Twelve and 14, and doing international commerce with customers all around the world from the most remote capital city in the most remote country in the world using technology that didn’t exist at the time of their birth!
It is this same technology and social media that has created the environment for this sociological shift. We are now intimately and instantly connected to people who share our point of view and values in a way that was impossible just half a generation ago.
This has allowed for new communities and cultures to form, but it also has undermined our existing definitions of “us” and “them.” If you consider the increasing political and social polarization we are experiencing all around the world, those who might share our geography and even demography can increasingly be seen as enemies, not allies or kin, and you begin to understand the seismic nature of this shift.
Yes, there are some significant commercial opportunities, but with them come some equally critical challenges to things like the notion of nationality, patriotic allegiance, moral obligation, national defense and, of course, leadership.
In a world where we no longer need to find a middle ground with those around us and where we can instead replace them with people whose only connection to us is one of shared values and beliefs, we need to adapt our behavior and communication to this new definition of community and culture or else risk increasing polarization and instability.
What Does This Mean for Leaders and Communicators?
First, we need to stop thinking exclusively in terms of geography and demographics and learn how to build psychographic cultures and communities — both inside our organizations and also in the marketplace and within our broader, more “distantly connected” communities.

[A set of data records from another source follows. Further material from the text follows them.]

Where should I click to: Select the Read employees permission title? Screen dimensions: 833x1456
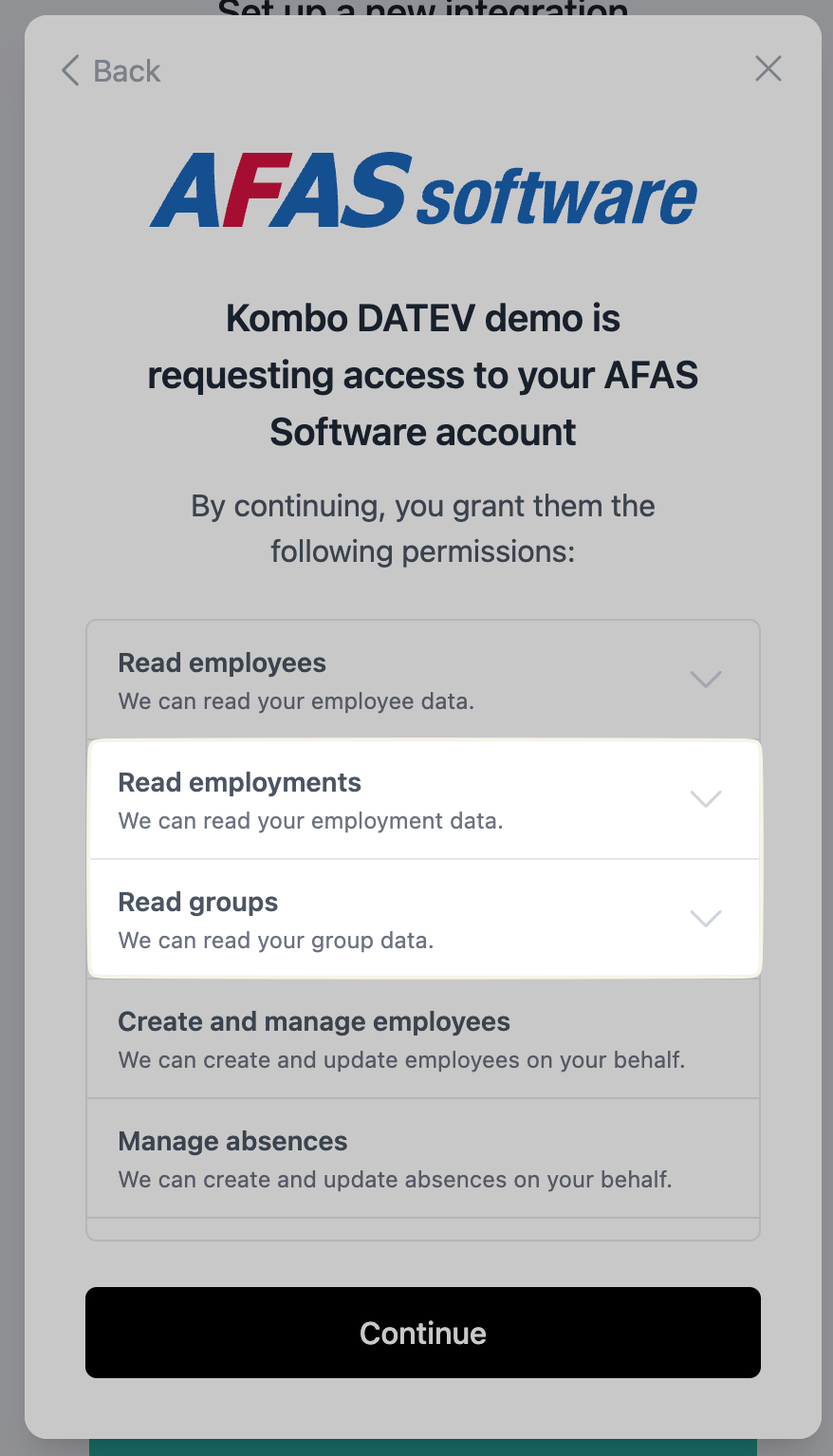(x=222, y=663)
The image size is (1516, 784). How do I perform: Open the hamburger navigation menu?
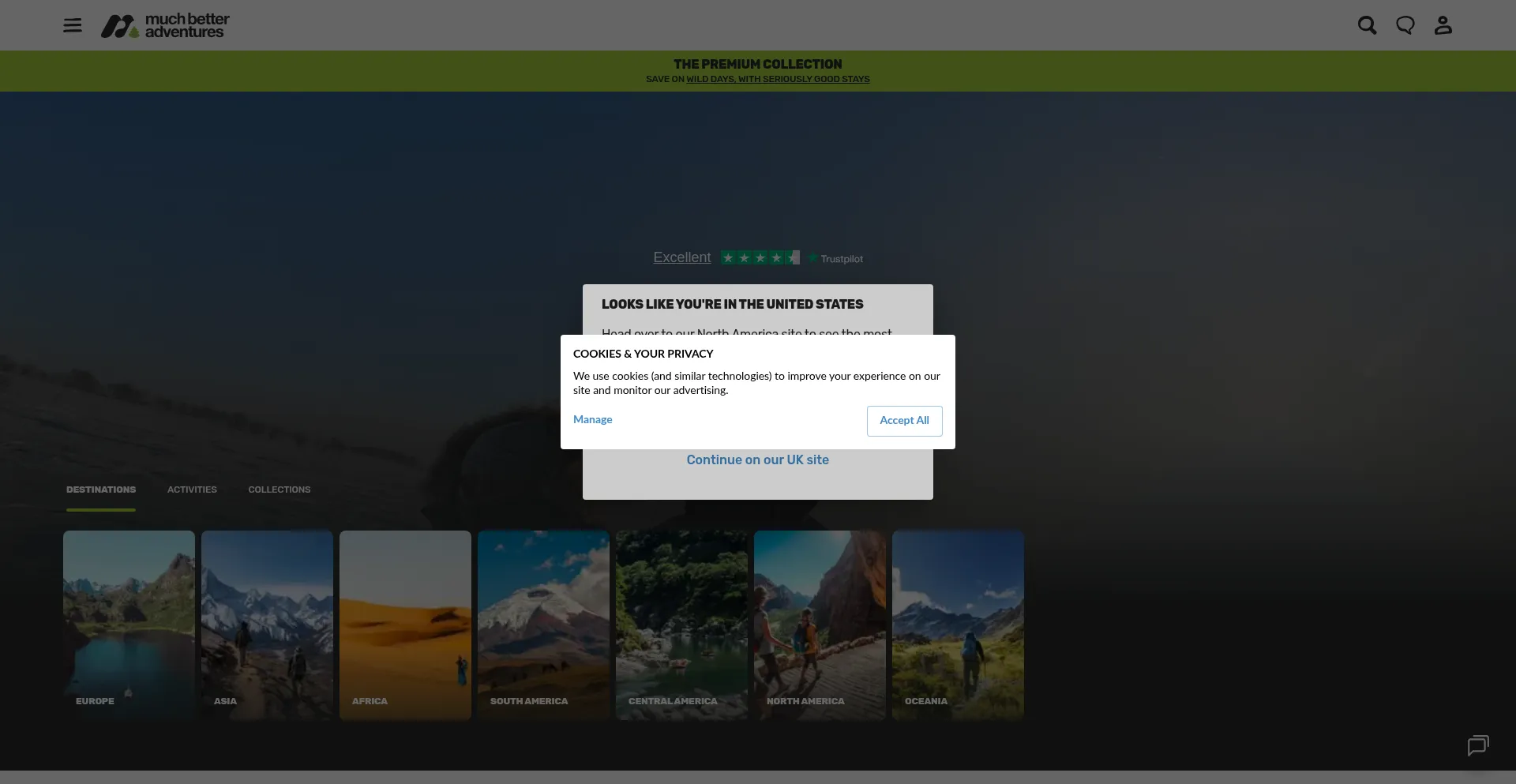pos(73,25)
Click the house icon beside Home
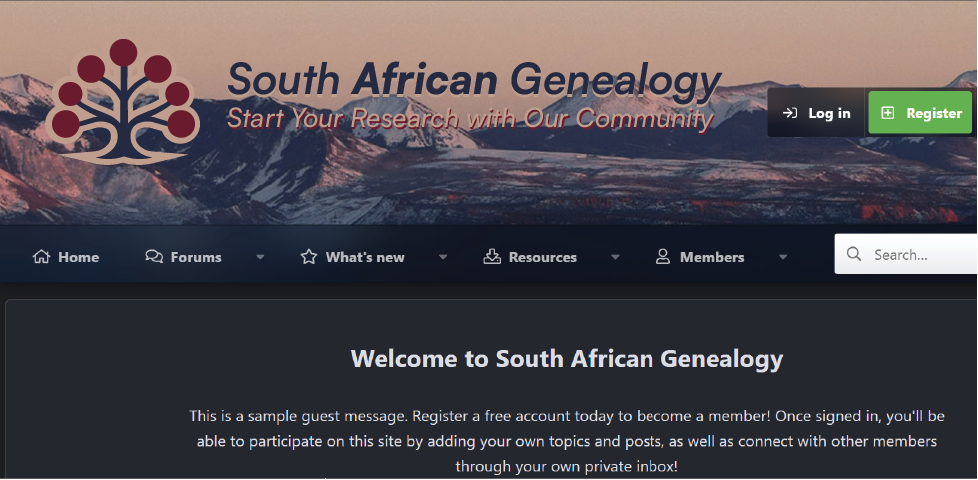This screenshot has height=480, width=978. coord(41,257)
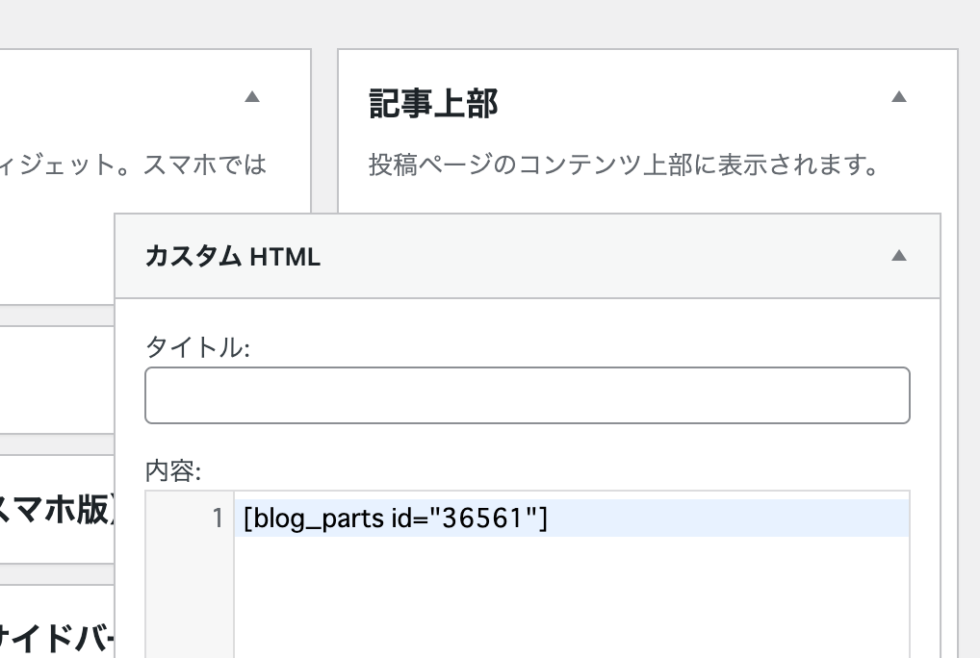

This will only become more critical as the recent COVID pandemic has forced workplaces into hybrid practices that have been technologically viable in the past, such as remote working and team-splitting, but resisted out of habit and inertia.
From a communications point of view, it means we will need to embrace diversity as more than a corporate social responsibility exercise and accept that we will be communicating across borders, language barriers and cultural practices as we unite our teams, cultures and broader communities along values lines.
Values are no longer something we hang on a plaque in the boardroom, they are the things that define our new identities.
If cultures and communities are simply agreed-upon morals, ethics and values codified in exemplar stories (and they are), it will be the communicators who help these communities to become tangible and powerful.